Beginning with the line containing "Where should I click to: Open the compression" and ending with the last line, repeat the records exactly.

#### Material shown

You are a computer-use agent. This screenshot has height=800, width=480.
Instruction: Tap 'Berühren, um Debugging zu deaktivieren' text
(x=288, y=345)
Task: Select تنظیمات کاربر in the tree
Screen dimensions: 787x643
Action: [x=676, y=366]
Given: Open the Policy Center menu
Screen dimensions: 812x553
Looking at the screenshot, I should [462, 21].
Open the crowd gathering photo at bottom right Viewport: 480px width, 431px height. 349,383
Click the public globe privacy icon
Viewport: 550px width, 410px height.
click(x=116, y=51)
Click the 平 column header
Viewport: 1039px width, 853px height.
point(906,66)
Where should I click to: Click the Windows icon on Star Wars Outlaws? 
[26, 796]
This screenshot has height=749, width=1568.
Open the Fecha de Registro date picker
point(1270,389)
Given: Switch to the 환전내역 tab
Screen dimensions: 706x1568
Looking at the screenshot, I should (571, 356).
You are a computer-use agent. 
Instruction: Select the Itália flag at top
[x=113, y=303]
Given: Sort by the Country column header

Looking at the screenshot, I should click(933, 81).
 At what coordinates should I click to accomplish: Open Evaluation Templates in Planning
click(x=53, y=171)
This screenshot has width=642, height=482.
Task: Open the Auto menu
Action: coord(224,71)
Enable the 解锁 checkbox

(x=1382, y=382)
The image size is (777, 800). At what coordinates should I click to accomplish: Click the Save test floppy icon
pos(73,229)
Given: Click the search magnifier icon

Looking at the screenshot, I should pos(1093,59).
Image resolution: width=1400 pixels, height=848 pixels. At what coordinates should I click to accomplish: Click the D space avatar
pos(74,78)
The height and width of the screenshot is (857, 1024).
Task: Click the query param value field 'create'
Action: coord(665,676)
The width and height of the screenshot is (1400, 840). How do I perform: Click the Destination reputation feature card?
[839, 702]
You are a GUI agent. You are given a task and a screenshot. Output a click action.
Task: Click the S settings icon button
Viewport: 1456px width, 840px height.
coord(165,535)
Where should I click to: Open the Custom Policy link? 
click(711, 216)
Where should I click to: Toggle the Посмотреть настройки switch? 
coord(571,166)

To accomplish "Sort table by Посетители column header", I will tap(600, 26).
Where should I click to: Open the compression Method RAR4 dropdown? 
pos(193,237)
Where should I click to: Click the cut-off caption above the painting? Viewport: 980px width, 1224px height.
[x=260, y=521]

########

**Written response**.
Where should I click to: Open the compression Method RAR4 dropdown? 
pos(193,237)
Where should I click to: Click the cut-off caption above the painting? Viewport: 980px width, 1224px height.
[x=260, y=521]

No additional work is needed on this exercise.